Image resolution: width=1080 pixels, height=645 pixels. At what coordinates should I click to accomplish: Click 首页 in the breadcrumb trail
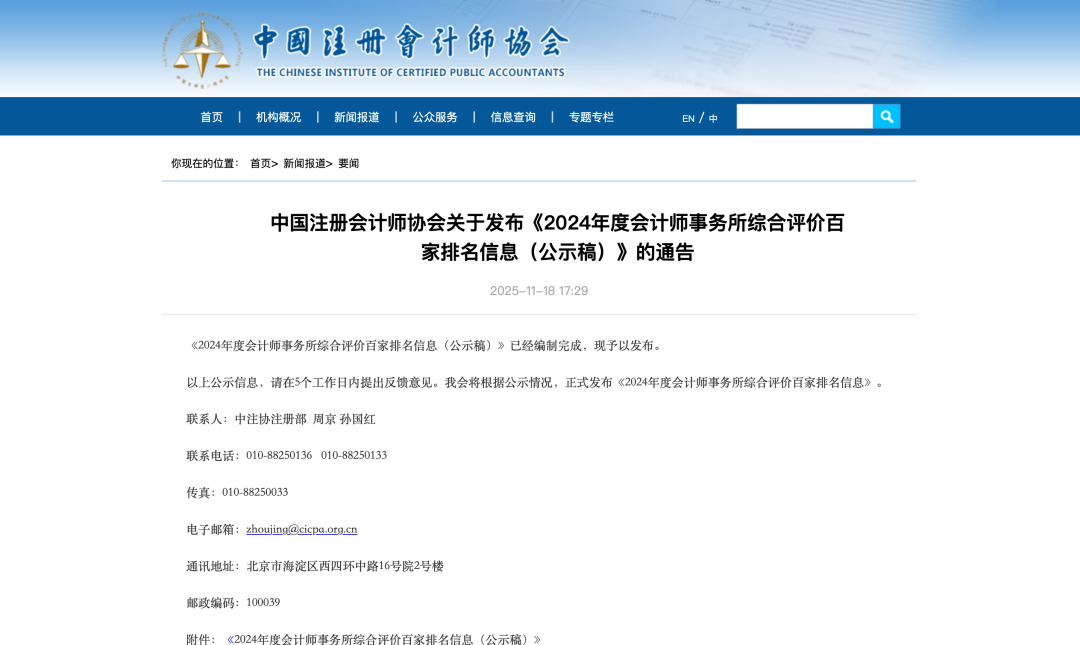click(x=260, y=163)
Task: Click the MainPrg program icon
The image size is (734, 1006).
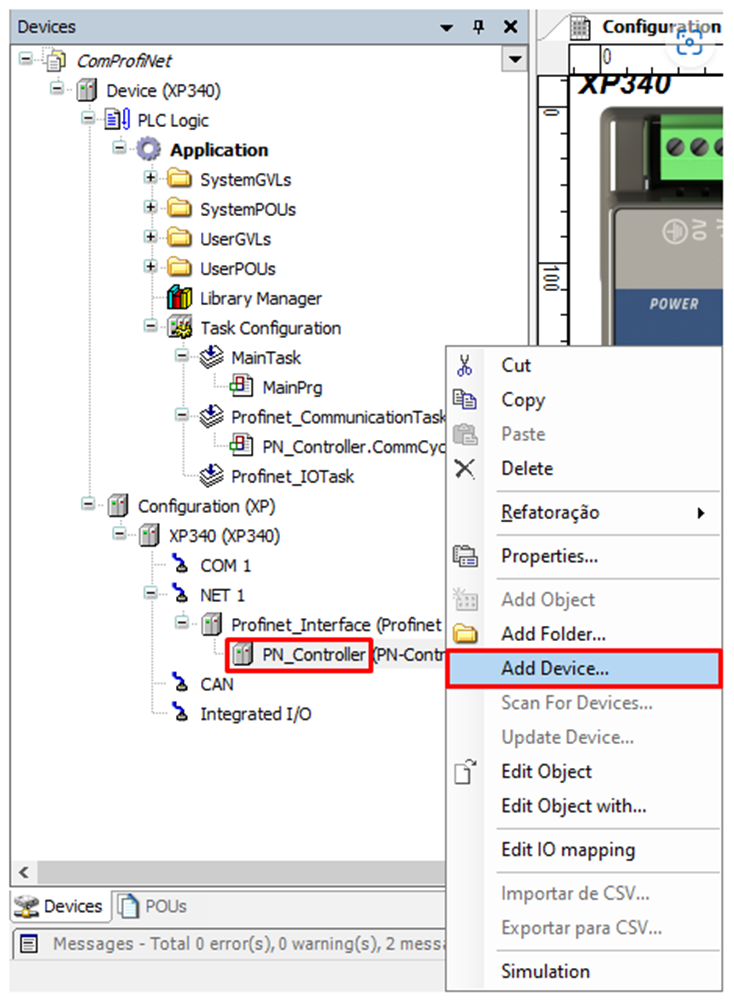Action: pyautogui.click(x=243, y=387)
---
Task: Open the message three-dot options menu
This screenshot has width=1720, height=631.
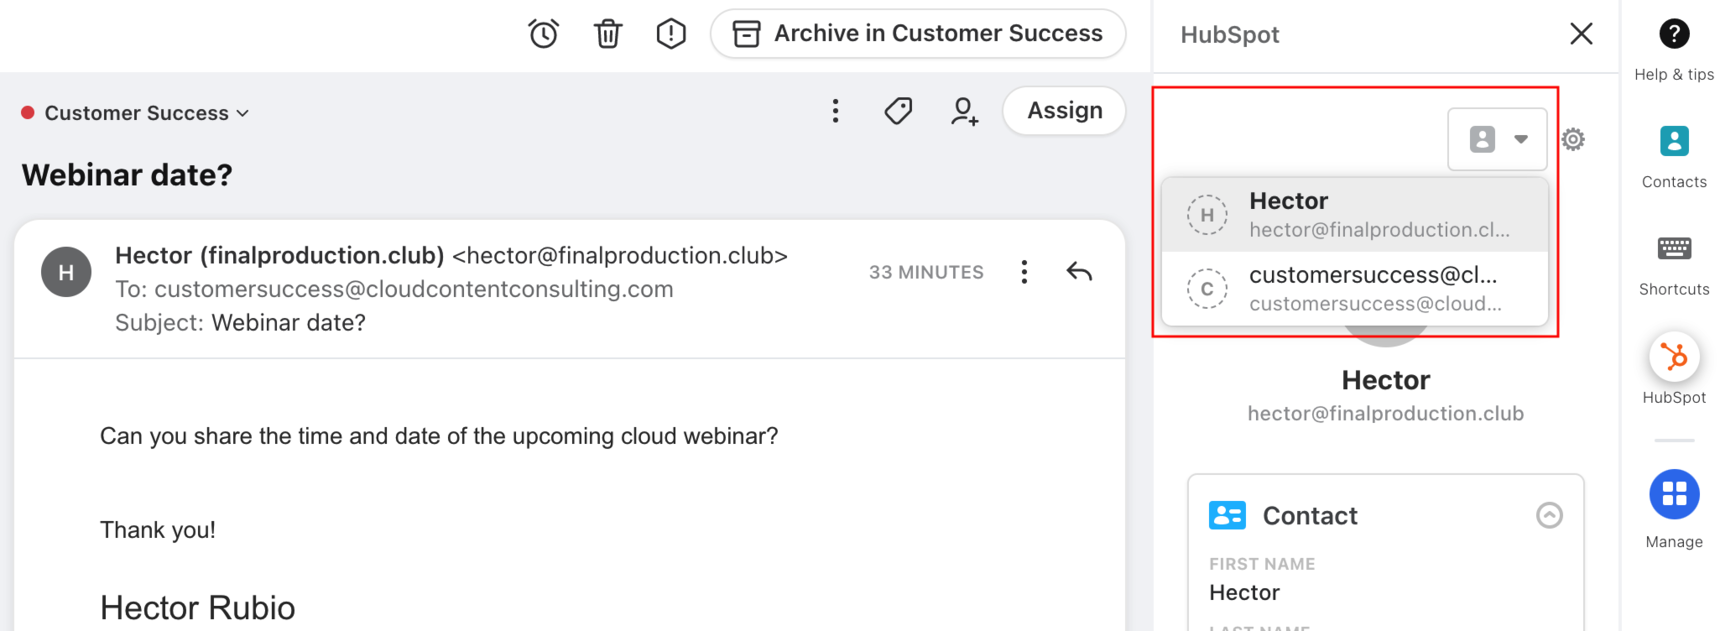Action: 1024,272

PROBLEM TO SOLVE: Check each line of the records for the word "Task", and show the lines that contain it.

ANSWER SPACE:
Task: Click the MainPrg program icon
Task: Open the message three-dot options menu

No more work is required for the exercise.